Chris Busch is Energy Innovation’s Research Director. He leads the firm’s California climate policy and is an expert in energy modeling and carbon pricing policy.
Chris works to spread awareness of California’s climate accomplishments and policy innovations. In 2016, the state reached its 2020 economy-wide target of cutting greenhouse gas emissions to 1990 levels four years early without economic sacrifice, growing income two times faster and jobs 50 percent faster than national averages. His recent work has focused on developing a California version of EI’s Energy Policy Simulator to support achievement of the state’s 2030 goal, aiming for a 40 percent reduction below 1990 emissions.
His prior research shed light on the oversupply of carbon allowances in the Western Climate Initiative carbon market linking California and Quebec. The cap-and-trade program underpinning this market is the best designed in the world, but emission reduction success, principally due to factors other than carbon pricing, has created a surplus of permits. Cap recalibrations as other emissions reduction programs are carried out will increase the likelihood the program delivers reductions California’s Air Resources Board is counting on to achieve the 2030 target.
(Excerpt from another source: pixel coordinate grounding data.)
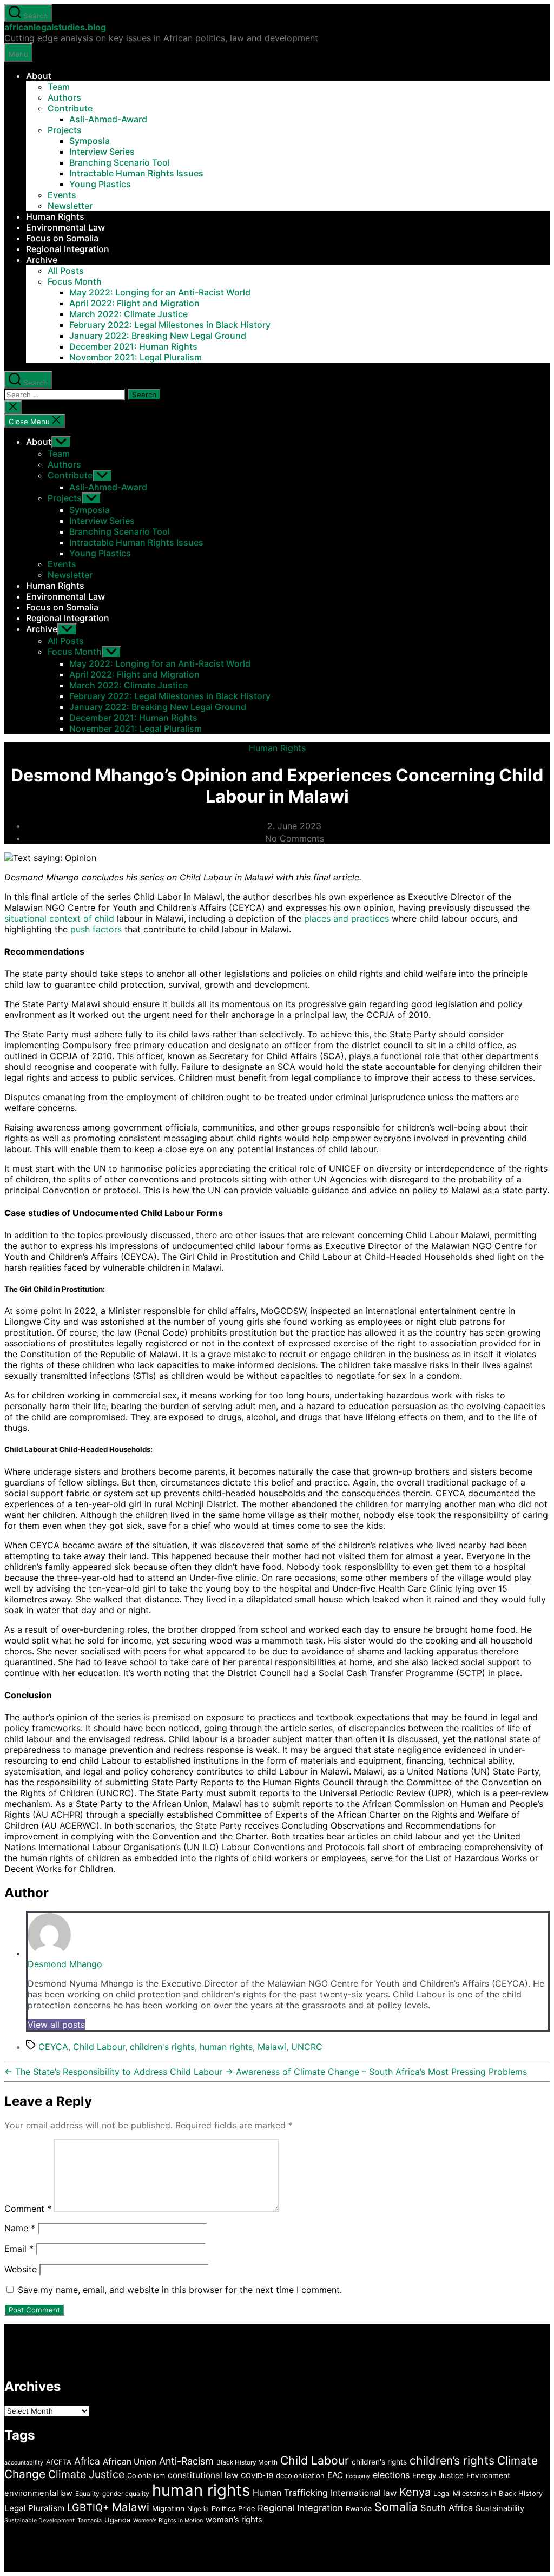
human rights (226, 2046)
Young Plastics (100, 184)
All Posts (66, 270)
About (38, 75)
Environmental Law (65, 227)
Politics (223, 2509)
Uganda (117, 2520)
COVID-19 (257, 2476)
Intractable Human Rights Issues (136, 173)
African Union (129, 2461)
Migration (168, 2508)
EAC (335, 2475)
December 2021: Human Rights (133, 346)
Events (62, 194)
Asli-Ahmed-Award (108, 119)
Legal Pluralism (34, 2508)
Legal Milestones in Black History (488, 2493)
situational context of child (59, 918)
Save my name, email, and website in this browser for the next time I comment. (180, 2289)
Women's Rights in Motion (168, 2520)
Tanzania (89, 2520)
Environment (488, 2475)
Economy (358, 2476)
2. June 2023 (294, 825)
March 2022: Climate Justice (128, 313)
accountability (23, 2462)
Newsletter (70, 205)
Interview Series (102, 151)
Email (19, 2248)
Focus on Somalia (62, 238)
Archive (41, 259)
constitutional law (203, 2475)
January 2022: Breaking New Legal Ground (157, 335)
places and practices (346, 918)
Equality (87, 2493)
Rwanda (359, 2509)
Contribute (70, 108)
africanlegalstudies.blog (55, 27)
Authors (64, 97)
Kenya (415, 2492)
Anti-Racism (186, 2461)
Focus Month (75, 281)
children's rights (162, 2046)
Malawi (272, 2046)
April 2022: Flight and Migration (134, 303)
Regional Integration (67, 249)
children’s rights (452, 2460)
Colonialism (146, 2476)
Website (20, 2269)
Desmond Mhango (65, 1964)
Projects (65, 129)
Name (19, 2228)
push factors (96, 929)
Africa (87, 2461)
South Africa (446, 2507)
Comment (27, 2208)
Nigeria (198, 2509)
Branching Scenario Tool (119, 162)
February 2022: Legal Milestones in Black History (170, 324)
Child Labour (99, 2046)
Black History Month (247, 2462)
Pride (246, 2509)
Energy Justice (438, 2475)
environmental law (38, 2493)
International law (364, 2493)
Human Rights (55, 216)
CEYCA (53, 2046)
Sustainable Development (39, 2520)
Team (59, 86)
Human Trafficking (290, 2492)
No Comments (294, 838)
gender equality (125, 2493)
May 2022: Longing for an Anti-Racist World (159, 292)
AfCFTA (58, 2462)
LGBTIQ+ (88, 2507)
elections (391, 2474)
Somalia (396, 2507)
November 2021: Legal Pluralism (135, 357)
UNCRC (306, 2046)
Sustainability (500, 2508)
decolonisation (300, 2476)
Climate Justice (86, 2474)
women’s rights (234, 2520)
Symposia (89, 140)
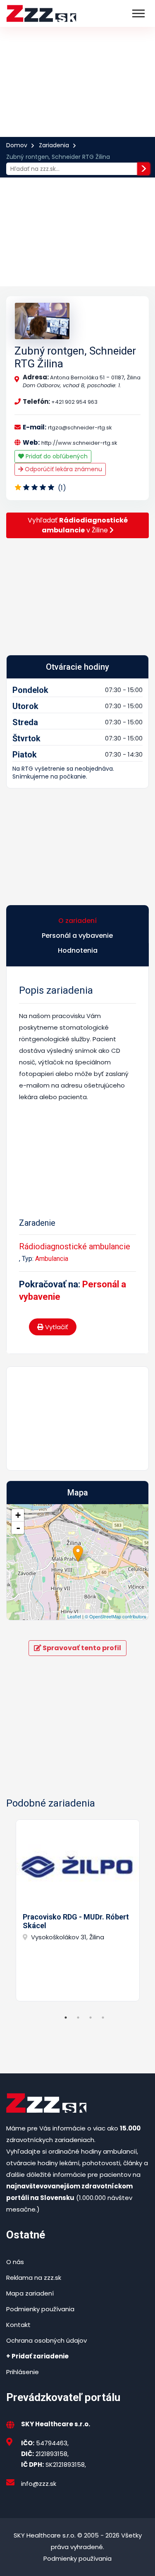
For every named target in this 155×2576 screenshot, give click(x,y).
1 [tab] (66, 2017)
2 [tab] (78, 2017)
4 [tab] (103, 2017)
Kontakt (18, 2324)
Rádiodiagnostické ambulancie (74, 1246)
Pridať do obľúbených (56, 456)
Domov (16, 145)
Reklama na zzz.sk (33, 2277)
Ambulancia (51, 1259)
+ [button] (18, 1515)
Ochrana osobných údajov (46, 2340)
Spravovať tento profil (81, 1648)
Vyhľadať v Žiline (78, 525)
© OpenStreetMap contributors (115, 1616)
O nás (15, 2261)
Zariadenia (54, 145)
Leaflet (74, 1616)
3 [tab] (90, 2017)
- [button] (18, 1528)
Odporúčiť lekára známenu (62, 469)
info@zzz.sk (38, 2483)
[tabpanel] (77, 1910)
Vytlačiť (55, 1327)
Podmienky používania (40, 2309)
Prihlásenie (22, 2372)
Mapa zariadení (30, 2293)
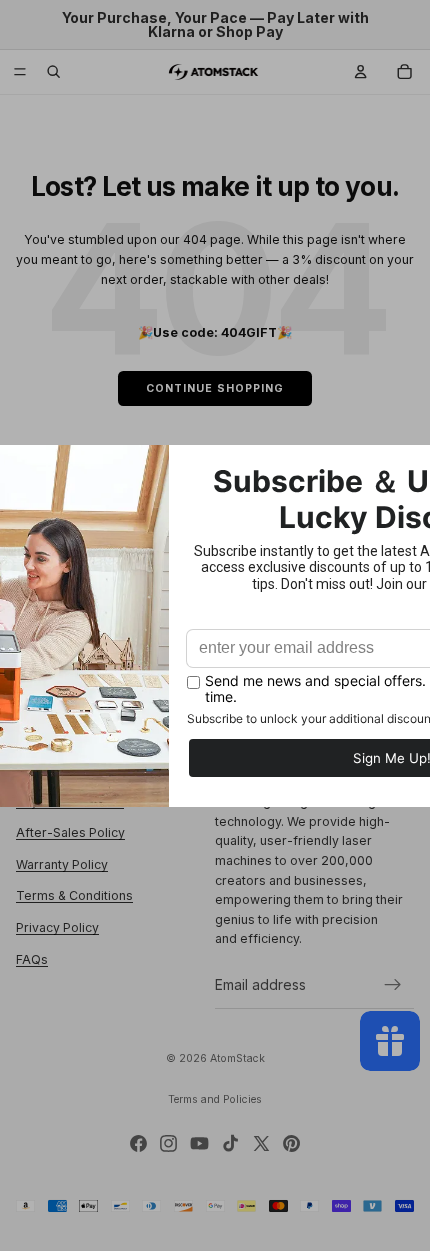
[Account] (361, 72)
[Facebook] (138, 1143)
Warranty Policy (62, 864)
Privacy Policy (57, 927)
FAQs (32, 959)
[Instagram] (168, 1143)
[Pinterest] (291, 1143)
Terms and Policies (215, 1099)
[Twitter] (261, 1143)
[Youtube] (199, 1143)
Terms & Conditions (74, 896)
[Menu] (20, 72)
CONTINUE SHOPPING (215, 388)
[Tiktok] (230, 1143)
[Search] (54, 72)
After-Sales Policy (70, 833)
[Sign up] (393, 985)
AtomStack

Prior to Energy Innovation, Chris was Policy Director for the BlueGreen Alliance, where he testified before the U.S. House Energy and Commerce Committee’s Power and Energy Subcommittee. As Climate Economist for the Union of Concerned Scientists he was appointed to California’s Economic and Technology Advancement Advisory Committee. He also worked as a Senior Research Associate at Lawrence Berkeley National Laboratory.
Chris holds a PhD in environmental economics from the University of California, Berkeley; he has been quoted major publications such as the New York Times, the Los Angeles Times, and the Wall Street Journal; and he has been published in peer-reviewed journals such as Energy Policy, Land Economics, and the Electricity Journal.